Plaintiffs who filed a transvaginal mesh lawsuit against Boston Scientific may receive payment as the company settles around 50,000 complaints.

According to the company’s annual report filed with the U.S. Securities and Exchange Commission, Boston Scientific Corp. is very close to resolving 50,000 of the 53,000 lawsuits it faces regarding its pelvic mesh implant systems. 35,000 of their settlements have been finalized.

Boston Scientific reportedly met with counsel for each transvaginal mesh lawsuit plaintiff, but does not admit any wrongdoing by settling the cases against them.

“As of Feb. 5, 2019, we have entered into master settlement agreements in principle or are in the final stages of entering one with certain plaintiffs’ counsel to resolve an aggregate of approximately 50,000 cases and claims,” the company’s filing stated.

The company’s filing did not reveal exactly how much it has pledged to pay in its 50,000 settlements. According to Law360, CFO Dan Brennan stated that Boston Scientific paid over $600 million to a pelvic mesh settlement fund. Brennan also reportedly revealed that 95 percent of claims are “settled or on the final stages of settlement”.

Since 2012, Boston Scientific has been involved in the largest multidistrict litigation in U.S. history. The consolidated action combined three other multidistrict litigations and covered 104,000 claims against Boston Scientific and other mesh manufacturers.

Boston Scientific manufactures pelvic mesh products designed to help treat stress urinary incontinence. Plaintiffs in lawsuits against the company claim that the products are defective in ways that can lead to punctured organs, infections, bleeding, pain during sex, and other urinary problems.

In May 2013, 60 Minutes did a segment on Boston Scientific transvaginal mesh and reported that the company knowingly used toxic plastics in their products, including polypropylene. The company allegedly knew that their materials were dangerous for use in the human body, but chose to continue with their manufacturing plan to protect their profits.

After the U.S. Food and Drug Administration (FDA) released a report about serious adverse events with the mesh products, 60 Minutes claims that “Boston Scientific had even more reason to believe that if it switched plastics the FDA would require years of tests which might fail”. The company allegedly decided to use counterfeit plastic materials from China due to a supply shortage.

Controversy regarding transvaginal mesh products has drawn the attention of regulatory bodies.

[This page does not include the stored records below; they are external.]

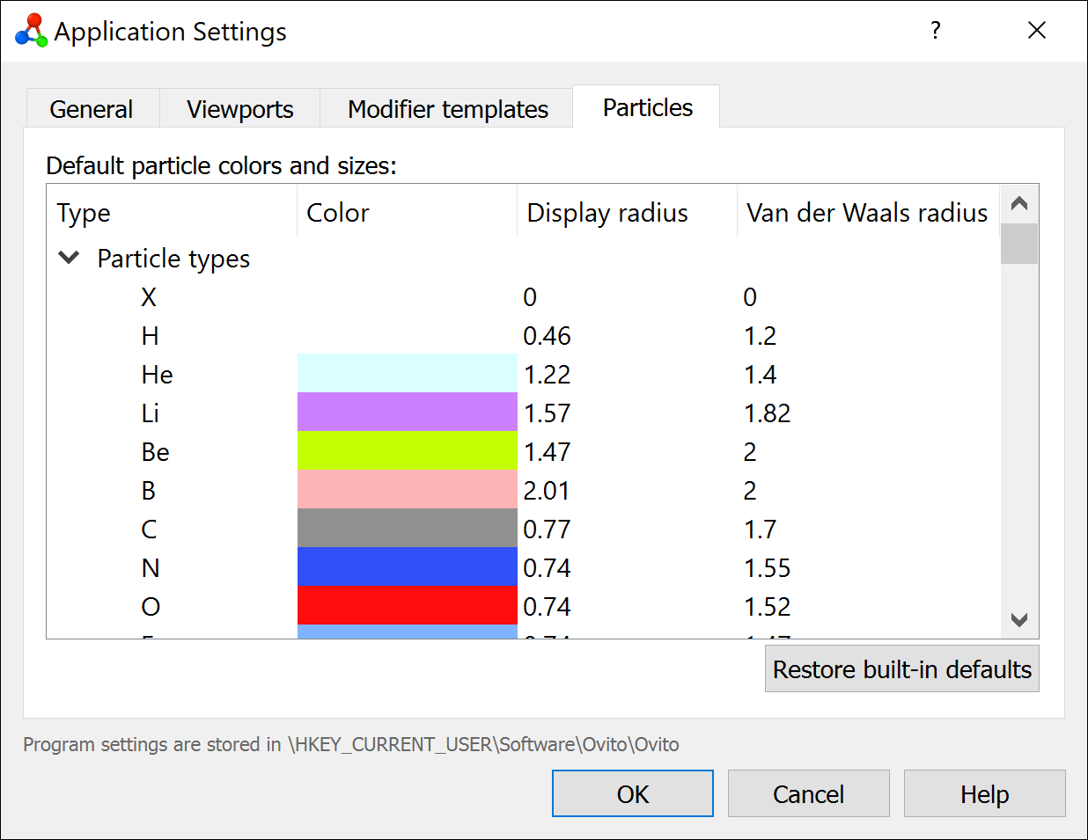Click the question mark help icon
Image resolution: width=1088 pixels, height=840 pixels.
(935, 31)
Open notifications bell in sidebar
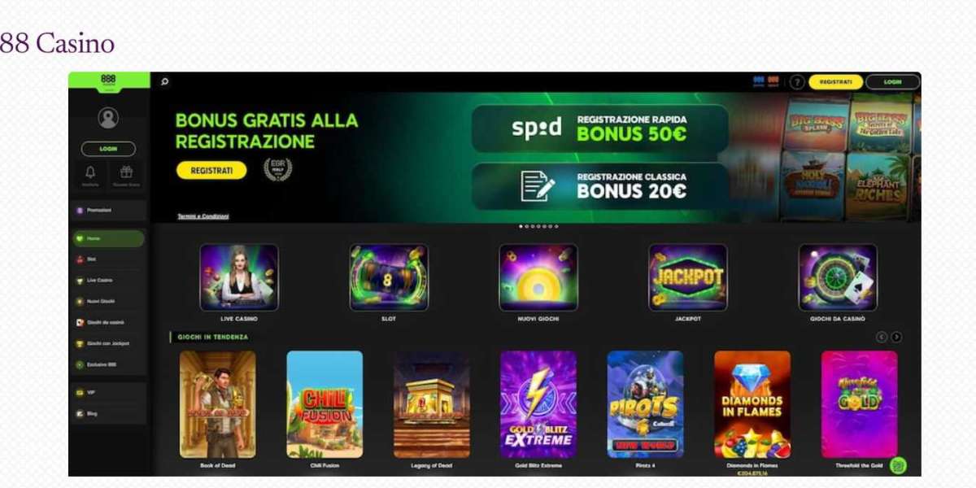The height and width of the screenshot is (488, 976). point(89,172)
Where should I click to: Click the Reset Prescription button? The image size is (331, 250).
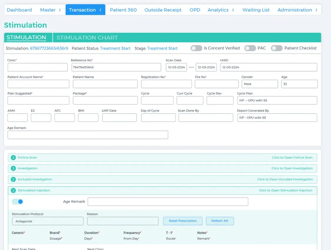tap(183, 221)
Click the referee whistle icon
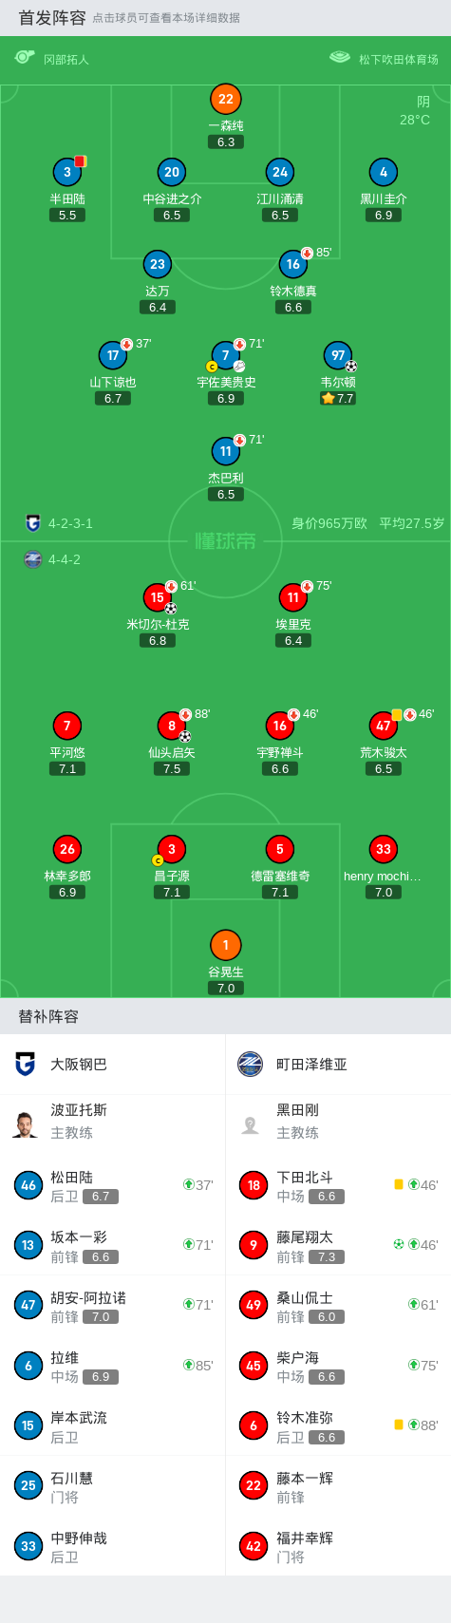451x1623 pixels. (25, 58)
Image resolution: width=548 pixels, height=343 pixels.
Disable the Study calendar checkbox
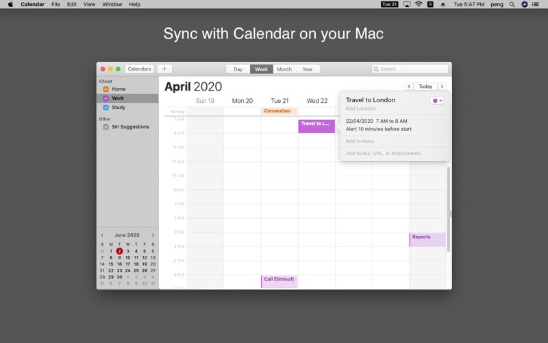coord(105,107)
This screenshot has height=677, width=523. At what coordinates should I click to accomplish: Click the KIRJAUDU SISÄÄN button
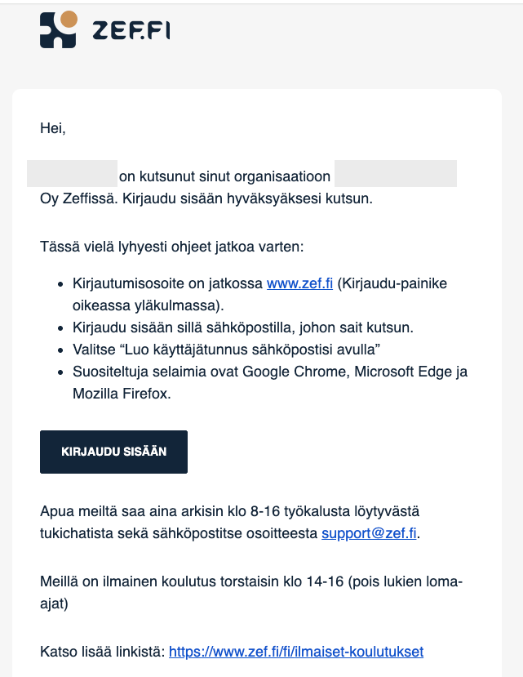click(114, 452)
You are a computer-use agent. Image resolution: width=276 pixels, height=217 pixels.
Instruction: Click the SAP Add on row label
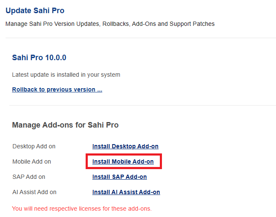[29, 177]
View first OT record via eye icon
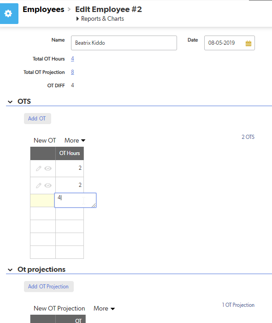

In November 2018, the FDA made the decision to enact stricter requirements to protect women’s health and ensure access to “safe and effective” medical devices.

“The FDA’s efforts on urogynecologic surgical mesh have focused on identifying  benefit-risk concerns related to some of these devices, and strengthening the FDA’s regulatory oversight to protect patients, while enabling those who need these devices to benefit from them,” the agency states.

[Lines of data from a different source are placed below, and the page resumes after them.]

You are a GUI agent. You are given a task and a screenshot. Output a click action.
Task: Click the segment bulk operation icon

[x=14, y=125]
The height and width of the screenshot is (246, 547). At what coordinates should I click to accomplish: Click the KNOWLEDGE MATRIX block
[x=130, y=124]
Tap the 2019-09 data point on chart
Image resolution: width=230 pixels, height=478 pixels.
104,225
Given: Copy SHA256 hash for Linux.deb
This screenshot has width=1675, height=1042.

“Providing patients with access to the safest possible medical devices on the market to meet their health care needs remains a top FDA priority.”

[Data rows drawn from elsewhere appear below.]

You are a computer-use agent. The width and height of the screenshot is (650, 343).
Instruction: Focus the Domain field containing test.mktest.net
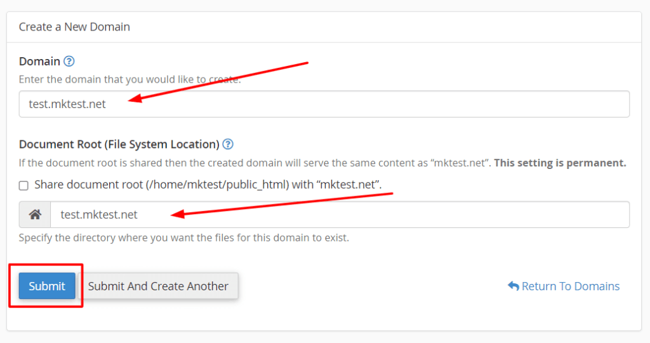tap(324, 104)
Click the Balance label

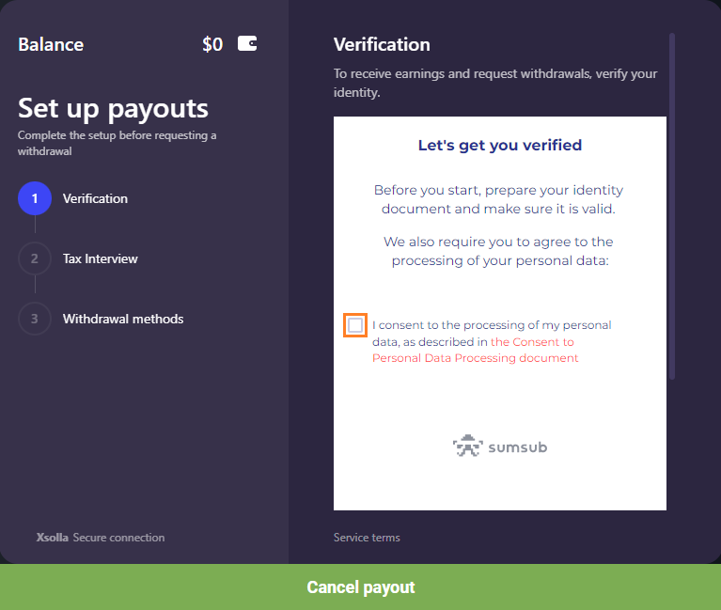51,44
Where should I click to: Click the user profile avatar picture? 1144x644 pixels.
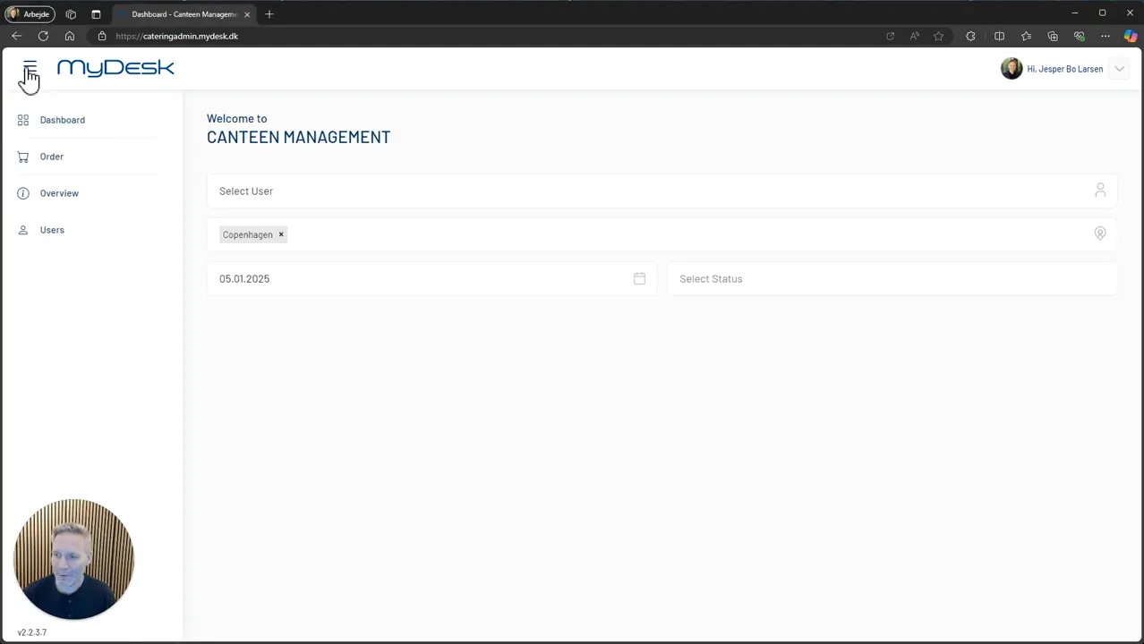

Signs of Transvaginal Mesh Failure

While a woman who goes through this procedure might expect some side effects in recovery from the surgery, she is unlikely to anticipate that the device could completely fail.

Unfortunately, since device failure has been broadly reportedly by people who underwent this implant procedure, a patient must be aware of the possibility and ready to respond by scheduling a doctor’s appointment right away. The mesh might have to be removed, and it’s important to get medical attention from a professional to figure out next steps as soon as possible.

Post-operative symptoms of problems should be monitored closely by the patient in the days following the procedure. If the woman is not able to urinate properly this is a sign that the sling or mesh was improperly installed by the doctor. Most symptoms should go away after around the six week mark.

There are some signs to be aware of if the mesh begins to erode inside the patient. These include urinary issues, recurrence of vaginal prolapse, vaginal scarring, unexplained infections or infections that keep coming back, and the mesh sticking through the bowel, bladder, or vagina. If a woman has not been able to fully bounce back after the procedure and does not know what to do next, then an appointment with a doctor should be scheduled to determine whether or not the mesh has failed. If the mesh has to be removed, this comes with its own set of risks and the woman might have other complications in trying to recover the second time around.

The Transvaginal Mesh Lawsuit MDL is In re: Boston Scientific Corp. Pelvic Repair System Products Liability Litigation, Case No. 2:12-md-02326, in the U.S. District Court for the Southern District of West Virginia.